Die Shakespeare-Gesellschaft hat eins ihrer ausgezeichnetsten Ehrenmitglieder verloren; nach einem langen, bis auf den letzten Augenblick der Literatur gewidmeten Leben starb Alexander Dyce am 19. Mai 1869. Als der Sohn des Generals Dyce (in der indischen Armee) war er am 30. Juni 1797 (oder 1798, denn wie gewöhnlich schwanken die Angaben) zu Edinburg geboren, wo er auch seine Erziehung genoss und die Universität besuchte. Dann studirte er Theologie zu Oxford, wurde 1819 ordinirt und darauf als Curat zu Llantiglos in Cornwall und später zu Nayland (in Suffolk) unweit Colchester angestellt. Im J. 1827 entsagte er jedoch dem geistlichen Amte und begab sich nach London, das er bis an seinen Tod nicht wieder verlassen hat. Hier entwickelte er nun eine unermüdliche und staunenswerthe Thätigkeit im Studium und in der Herausgabe der Elisabethanischen Literatur. Ihm werden die berühmten Ausgaben von George Peele, Robert Greene, John Webster, James Shirley, Beaumont und Fletcher, Christopher Marlowe, John Ford und endlich von Shakespeare verdankt. Die letztere erschien zuerst 1853-58 in sechs, und neu bearbeitet 1864-66 in acht Bänden. Alle diese Ausgaben zeichnen sich nicht allein durch ausserordentliche Sorgfalt, sondern durch besonnene und gediegene Kritik wie durch ausgebreitete Belesenheit aus. Dyce nimmt in der That als Kenner der Elisabethanischen Literatur wie als Textkritiker für immer einen hohen Rang ein. In der Kritik ging er, wie namentlich sein Shakespeare deutlich erkennen lässt, ursprünglich von conservativen Grundsätzen aus, ohne jedoch irgend einer Autorität, sei es Quarto oder Folio, blindlings zu folgen. Je tiefer er aber eindrang, desto mehr erhob er sich zu grösserer Freiheit, ohne wieder

andererseits in Leichtfertigkeit und Willkür zu verfallen. Gestützt auf seltenes Styl- und Sprachgefühl, auf ruhige Klarheit und umfangreiches Wissen wusste er überall die goldene Mitte zu halten, so dass sein Shakespeare-Text allseitig als der beste anerkannt wird, welcher bis jetzt geliefert worden ist. Seine Leistungen für die Biographie Shakespeare's, seine thätige Theilnahme an der englischen Shakespeare-, der Percy- und Camden - Gesellschaft, seine Abwehr der Collier'schen Emendationen sind jedem Shakespeare-Kenner bekannt und bedürfen keines weitern Lobes. Weniger bekannt sind seine ausgewählten Uebersetzungen aus Quintus Smyrnaeus, mit denen er seine literarische Laufbahn begann, seine 'Specimens of British Poetesses,' seine Ausgaben von William Collins und R. Bentley, seine 'Recollections of the Table-Talk of Samuel Rogers', mit dem ihn eine langjährige Freundschaft verband, u. a. So viel wir wissen war er nie verheirathet, und sein Leben war überhaupt, wie es bei solcher Thätigkeit nicht anders sein konnte, ganz das ruhige und ereignissleere eines Gelehrten.
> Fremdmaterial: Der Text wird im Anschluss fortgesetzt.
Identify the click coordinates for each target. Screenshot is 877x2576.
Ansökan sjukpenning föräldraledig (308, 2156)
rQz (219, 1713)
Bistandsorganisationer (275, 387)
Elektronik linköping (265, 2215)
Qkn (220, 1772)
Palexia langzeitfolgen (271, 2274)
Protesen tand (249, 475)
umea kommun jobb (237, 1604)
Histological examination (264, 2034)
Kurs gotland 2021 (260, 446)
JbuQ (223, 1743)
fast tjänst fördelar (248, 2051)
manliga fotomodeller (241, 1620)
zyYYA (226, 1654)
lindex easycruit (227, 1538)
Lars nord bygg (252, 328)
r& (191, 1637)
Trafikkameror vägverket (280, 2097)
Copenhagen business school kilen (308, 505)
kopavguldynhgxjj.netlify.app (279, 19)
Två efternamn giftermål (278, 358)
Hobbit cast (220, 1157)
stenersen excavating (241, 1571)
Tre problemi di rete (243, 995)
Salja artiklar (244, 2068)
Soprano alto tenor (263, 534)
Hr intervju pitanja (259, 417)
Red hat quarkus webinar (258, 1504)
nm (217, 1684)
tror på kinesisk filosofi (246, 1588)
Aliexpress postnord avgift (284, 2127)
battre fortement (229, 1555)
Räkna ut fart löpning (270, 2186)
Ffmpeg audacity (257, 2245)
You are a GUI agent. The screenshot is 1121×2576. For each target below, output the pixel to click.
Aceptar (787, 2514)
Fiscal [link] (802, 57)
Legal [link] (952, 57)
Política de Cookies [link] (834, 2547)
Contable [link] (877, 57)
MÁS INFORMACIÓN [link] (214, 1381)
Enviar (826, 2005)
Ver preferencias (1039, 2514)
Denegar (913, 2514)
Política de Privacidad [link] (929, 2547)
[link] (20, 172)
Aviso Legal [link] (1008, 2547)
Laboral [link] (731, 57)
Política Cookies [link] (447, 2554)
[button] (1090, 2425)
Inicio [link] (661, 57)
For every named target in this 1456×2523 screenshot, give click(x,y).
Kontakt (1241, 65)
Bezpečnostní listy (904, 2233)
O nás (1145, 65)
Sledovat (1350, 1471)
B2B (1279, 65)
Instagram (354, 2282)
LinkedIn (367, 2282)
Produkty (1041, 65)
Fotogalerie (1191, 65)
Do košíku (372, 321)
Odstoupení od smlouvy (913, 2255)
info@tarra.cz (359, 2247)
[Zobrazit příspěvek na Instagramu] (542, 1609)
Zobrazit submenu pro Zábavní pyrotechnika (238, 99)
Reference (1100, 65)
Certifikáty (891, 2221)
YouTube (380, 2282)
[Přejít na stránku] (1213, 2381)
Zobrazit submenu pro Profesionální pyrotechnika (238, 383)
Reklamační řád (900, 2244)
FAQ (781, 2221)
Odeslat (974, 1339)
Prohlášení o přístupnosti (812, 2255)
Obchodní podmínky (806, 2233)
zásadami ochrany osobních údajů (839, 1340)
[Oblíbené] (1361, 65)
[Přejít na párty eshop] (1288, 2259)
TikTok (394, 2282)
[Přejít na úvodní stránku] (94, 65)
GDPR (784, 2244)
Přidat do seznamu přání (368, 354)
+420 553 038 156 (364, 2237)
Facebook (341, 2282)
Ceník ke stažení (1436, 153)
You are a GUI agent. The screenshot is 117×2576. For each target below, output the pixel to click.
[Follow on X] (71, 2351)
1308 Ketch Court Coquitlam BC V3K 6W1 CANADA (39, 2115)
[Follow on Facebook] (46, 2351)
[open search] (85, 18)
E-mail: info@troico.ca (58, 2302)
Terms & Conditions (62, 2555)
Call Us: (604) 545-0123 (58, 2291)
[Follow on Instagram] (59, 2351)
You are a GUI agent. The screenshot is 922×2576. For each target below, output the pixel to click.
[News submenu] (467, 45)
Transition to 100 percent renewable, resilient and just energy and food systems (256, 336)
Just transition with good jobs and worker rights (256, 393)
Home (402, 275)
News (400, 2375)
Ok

Literarische Besprechungen.

Tò tí v siva. Die Idee Shakespeare's und deren Verwirklichung. Sonettenerklärung und Analyse des Dramas Hamlet (indirecter Beitrag zur Zeitfrage „Glauben und Wissen") von Carl Karpf. Hamburg, W. Maucke, 1869.

Dem seltsamen Titel entspricht der seltsame Inhalt dieses Buchs. Nach den Vorbemerkungen ist es der Zweck des Verfassers, durch seine Arbeit zur Erkenntniss der Art und Weise der schöpferischen Thätigkeit des Dichters beizutragen." Denn das volle Verständniss der Shakespeare'schen Dramen dürfte erst durch Ermittelung des ideellen Vorwurfs des Dichters bei den einzelnen Dramen erlangt werden, und für eine solche Ermittelung sei jene Erkenntniss besonders förderlich.“ Dieser Erklärung gegenüber erscheint es zunächst auffallend, dass der Verfasser um die Art und Weise der schöpferischen Thätigkeit Shakespeare's darzulegen, vorzugsweise an die Sonette sich hält, obwohl doch Shakespeare seinen Ruf und Ruhm nicht seinen wenigen lyrischen Gedichten, sondern seinen Dramen verdankt und obwohl seine schöpferische Thätigkeit fast ausschliesslich der dramatischen Dichtung gewidmet war. Das Räthsel löst sich, wenn auch nur durch ein neues Räthsel, das der Verfasser aufstellt. Er glaubt nämlich entdeckt zu haben, dass die sämmtlichen Sonette Shakespeare's auf die Art und Weise der schöpferischen Thätigkeit des Dichters sich beziehen, indem sie nicht an irgend eine fremde Persönlichkeit, sondern an den Genius des Dichters selbst und insbesondere an das eigentliche Wesen des Geistes, die,,Vernunftthätigkeit in ihrem An- und Fürsichsein, in welcher der Mensch Gemeinschaft mit dem göttlichen Wesen habe," gerichtet, zur Schilderung und Verherrlichung derselben geschrieben scien. Diesen Fund und die damit zusammenhängende Entdeckung der wahren Grundidee der Hamlet-Tragödie

der Welt mitzutheilen und ausführlich darzulegen, war das Motiv für den Verfasser zur Ausarbeitung und Veröffentlichung seiner Schrift.1)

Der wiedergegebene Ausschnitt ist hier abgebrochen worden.